Carbon Tracking Declines Among Energy Firms, Survey Finds
A surprising 68 percent of energy and utility industry professionals say they have no system in place to track and report on carbon emissions, up from 58 percent last year, according to a survey by Enviance.
And despite their lack of tracking system, more than three-fifths of the 237 professionals surveyed at the EUEC energy, utility and environmental conference told the environmental software company that they believe the imposition of a carbon tax will affect their business.
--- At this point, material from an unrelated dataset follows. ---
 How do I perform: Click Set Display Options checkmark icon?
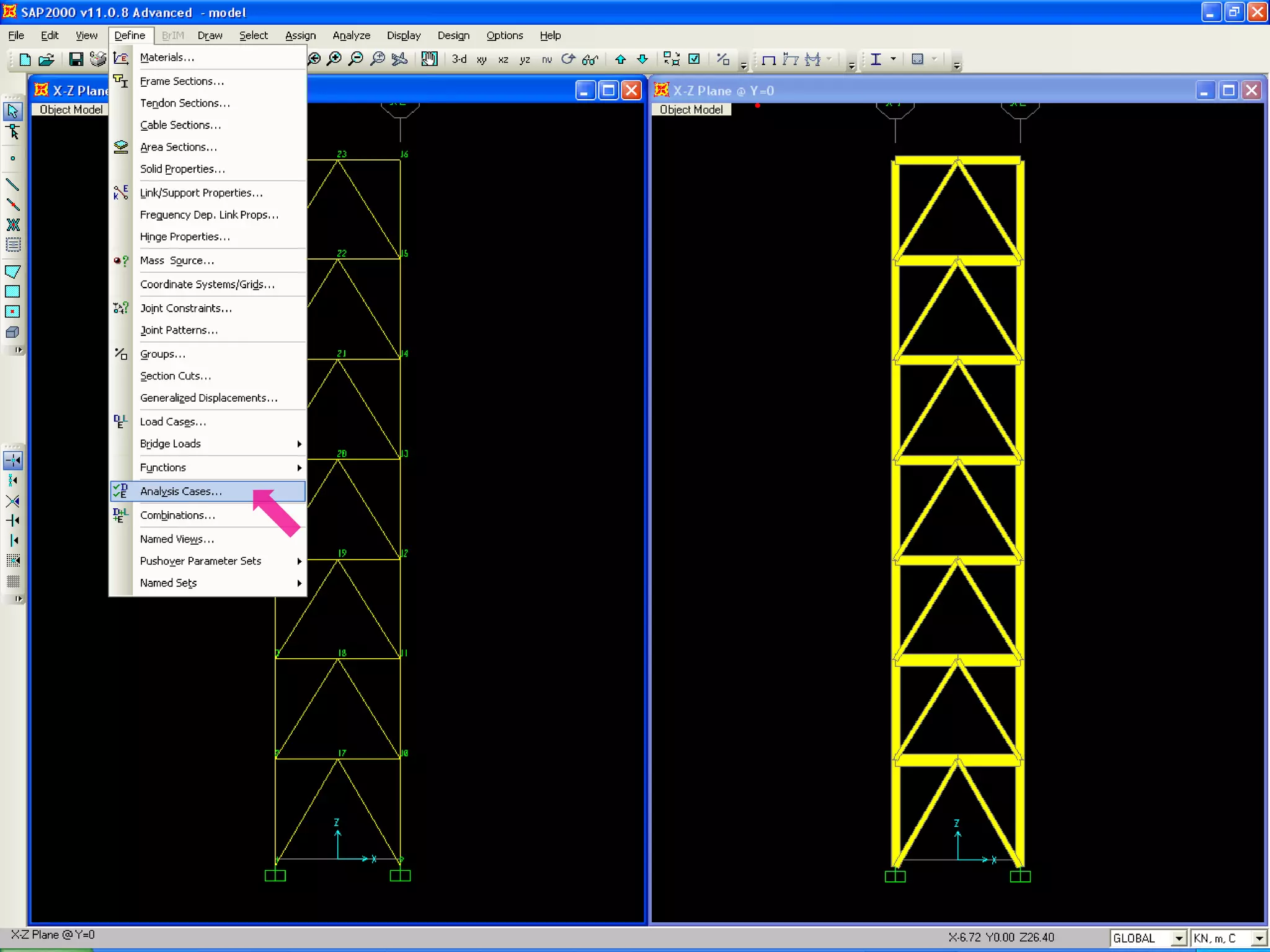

Enviance CEO Lawrence Goldenhersh said industry appears to understand the bellwether role that California has often played in environmental regulation, and is taking the state’s implementation of a cap and trade system as a sign that wider carbon pricing is on the horizon. He said carbon costs will likely be imposed to time with the end of the recession.
The California program sets limits on carbon emissions starting this year, with enforcement starting in 2013. Recently, Thomson Reuters Point Carbon reported that carbon trading in North America is poised to double this year with the inauguration of California market as well as one in Quebec.
In the Enviance poll, 48 percent of respondents said that water management is a concern for their organization, but about 40 percent said that they don’t measure or report on water. Only 12 percent said that carbon is a higher priority than water management.
And the survey found that 81 percent of respondents monitor changing EPA regulations as they happen, down slightly from 84 percent last year. Another nine percent said they monitor EPA regulations “when we have to,” up slightly from 7 percent in 2011. Enviance said the relative consistency indicates that corporate EH&S teams are taking a proactive approach to their environmental compliance responsibilities.